[Stored records]
^^^^^^^^
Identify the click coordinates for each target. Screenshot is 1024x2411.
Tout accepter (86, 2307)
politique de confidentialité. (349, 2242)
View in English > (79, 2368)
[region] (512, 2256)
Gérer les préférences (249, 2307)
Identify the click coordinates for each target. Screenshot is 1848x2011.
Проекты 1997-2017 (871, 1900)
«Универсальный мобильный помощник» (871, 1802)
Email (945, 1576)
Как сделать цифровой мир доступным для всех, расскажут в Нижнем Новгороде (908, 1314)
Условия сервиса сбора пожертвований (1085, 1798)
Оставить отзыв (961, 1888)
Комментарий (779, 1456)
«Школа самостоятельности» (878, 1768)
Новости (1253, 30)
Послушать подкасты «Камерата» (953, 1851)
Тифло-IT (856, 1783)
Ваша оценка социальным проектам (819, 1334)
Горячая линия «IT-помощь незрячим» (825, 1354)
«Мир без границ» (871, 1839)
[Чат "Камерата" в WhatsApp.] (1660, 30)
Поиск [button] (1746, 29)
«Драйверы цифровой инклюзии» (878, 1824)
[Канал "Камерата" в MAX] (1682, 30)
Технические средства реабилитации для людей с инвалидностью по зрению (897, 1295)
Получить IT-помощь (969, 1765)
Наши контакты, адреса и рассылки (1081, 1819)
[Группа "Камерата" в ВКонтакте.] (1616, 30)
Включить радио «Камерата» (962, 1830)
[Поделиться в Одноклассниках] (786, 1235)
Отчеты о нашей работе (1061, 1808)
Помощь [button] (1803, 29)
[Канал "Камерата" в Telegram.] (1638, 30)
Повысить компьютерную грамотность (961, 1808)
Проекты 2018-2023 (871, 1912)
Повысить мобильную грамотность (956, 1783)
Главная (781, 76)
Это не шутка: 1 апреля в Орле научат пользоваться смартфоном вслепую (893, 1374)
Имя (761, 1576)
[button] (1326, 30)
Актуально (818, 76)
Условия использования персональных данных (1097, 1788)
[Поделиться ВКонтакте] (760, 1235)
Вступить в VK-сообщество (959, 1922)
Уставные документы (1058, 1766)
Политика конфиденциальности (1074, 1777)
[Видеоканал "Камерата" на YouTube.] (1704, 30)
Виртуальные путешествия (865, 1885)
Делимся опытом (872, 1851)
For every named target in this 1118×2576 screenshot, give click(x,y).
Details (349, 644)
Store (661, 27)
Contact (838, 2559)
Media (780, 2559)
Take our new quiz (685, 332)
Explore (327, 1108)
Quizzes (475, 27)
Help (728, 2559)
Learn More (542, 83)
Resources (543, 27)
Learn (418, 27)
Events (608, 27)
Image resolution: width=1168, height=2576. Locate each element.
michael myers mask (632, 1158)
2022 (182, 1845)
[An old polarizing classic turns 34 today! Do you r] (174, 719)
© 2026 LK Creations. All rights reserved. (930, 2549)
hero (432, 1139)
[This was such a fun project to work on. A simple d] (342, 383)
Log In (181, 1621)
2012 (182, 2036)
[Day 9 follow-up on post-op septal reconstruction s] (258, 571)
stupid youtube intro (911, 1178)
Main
^^^^^^^^
_WHAT YOU SHOULD DO_
Look through the entries above, find each line containing "target", and copy it.

_TASK RESULT_
Identify the click coordinates for each target. Screenshot is 1024x2411.
Identify the click coordinates for each target. Screenshot is 1848x2011.
For every named target in this 1118×2576 screenshot, give click(x,y).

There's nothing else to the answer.